Stock market bulls got their cue from several factors, like earnings from Apple and Amazon, which beat the scaled-back analyst expectations. They confirmed that these tech giants could survive and thrive in a challenging environment of rising inflation and interest rates.
Then there was a well-anticipated 75-point basis hike in the Fed Funds Rate, reassuring Wall Street that the nation’s central bank is serious about getting inflation under control. At the same time, Chairman Jerome Powell’s dovish tone raised expectations of a quick end to interest rate hikes.
“The 75-basis point rate increase by the Fed was fully anticipated,” Robert R. Johnson, a business professor at Creighton University, told International Business Times in an email. “What wasn’t anticipated was Powell’s more dovish comments in his press conference following the announcement. Market participants were positively surprised by Powell saying that ‘current interest rates are close to neutral.’ These comments sent stocks soaring as investors believed that interest rates may not have to increase much further, despite the historically high inflation numbers. While last month’s inflation numbers were running hot, while July numbers should be considerably lower as oil and other commodity prices have recently fallen.”
And there was the second quarter of 2022 preliminary GDP report, which showed that the economy contracted by 0.9% from the previous quarter, while the core PCE came at 4.4%, down from 5.2% in the first quarter.

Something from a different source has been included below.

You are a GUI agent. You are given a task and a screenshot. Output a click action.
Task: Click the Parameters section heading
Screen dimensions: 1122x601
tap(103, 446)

These numbers supported the thesis that the economy is beginning to correct itself for inflation and that the Fed could be somewhat near the end of hiking interest rates. Thus, the Treasury bond yields dropped, which supported the rally in risky assets.
In addition, a eurozone report showed that the euro economy continues to grow despite the soaring inflation and the Russian-Ukraine war. The region’s Gross Domestic Product (GDP) for the first quarter of 2022 rose by 0.7%, beating expectations of a 0.2% gain. And that helped the euro regain some ground it lost against the dollar in the previous weeks.
Equity traders and investors liked that, too. A growing eurozone makes it less likely that the global economy will enter a synchronous recession, which could hurt the earnings of corporate giants with significant exposure to overseas markets. Moreover, the weakening of the dollar raised hopes of a favorable translation of future earnings for these companies.
Still, the bullish Wall Street sentiment should be tempered by the multi-year high inflation, which requires further interest rate hikes from central banks worldwide, both on the short-term and the long-term side of the yield curve. And that could hurt corporate earnings of interest-sensitive sectors, including the energy and materials sectors, which have been leading the end of pandemic lockdowns rally.
In addition, the rising interest rates and the drying up of liquidity could take their toll on risky assets, like smaller profitless companies trading on NASDAQ and cryptocurrencies, which have no intrinsic value.